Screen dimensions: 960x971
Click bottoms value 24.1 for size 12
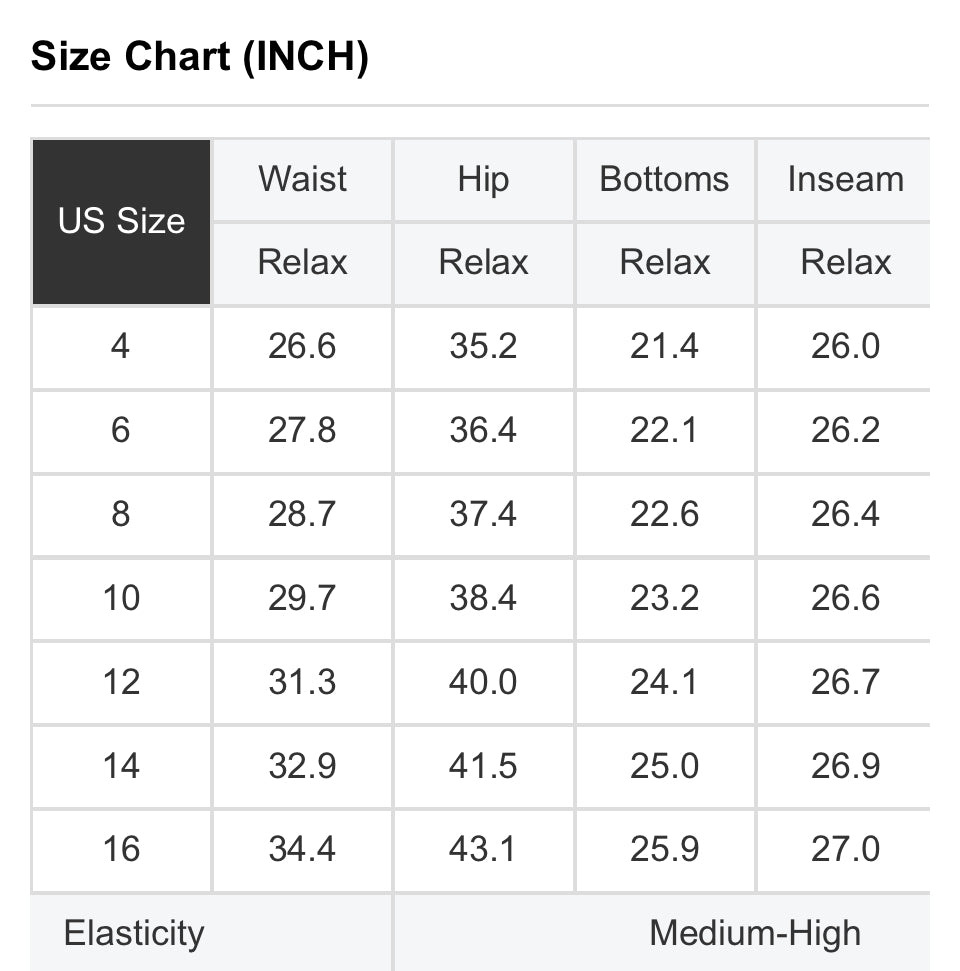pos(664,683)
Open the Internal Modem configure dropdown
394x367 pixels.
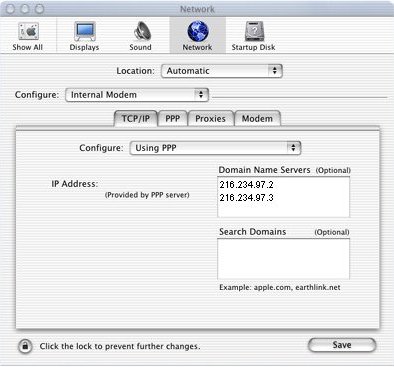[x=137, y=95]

◆ ◆ ◆ ◆ ◆

YOUR GOAL: Each line above should be written out again exactly, without any image.

EXERCISE OUTPUT:
Screen dimensions: 960x971
Click bottoms value 24.1 for size 12
pos(664,683)
Open the Internal Modem configure dropdown
394x367 pixels.
[x=137, y=95]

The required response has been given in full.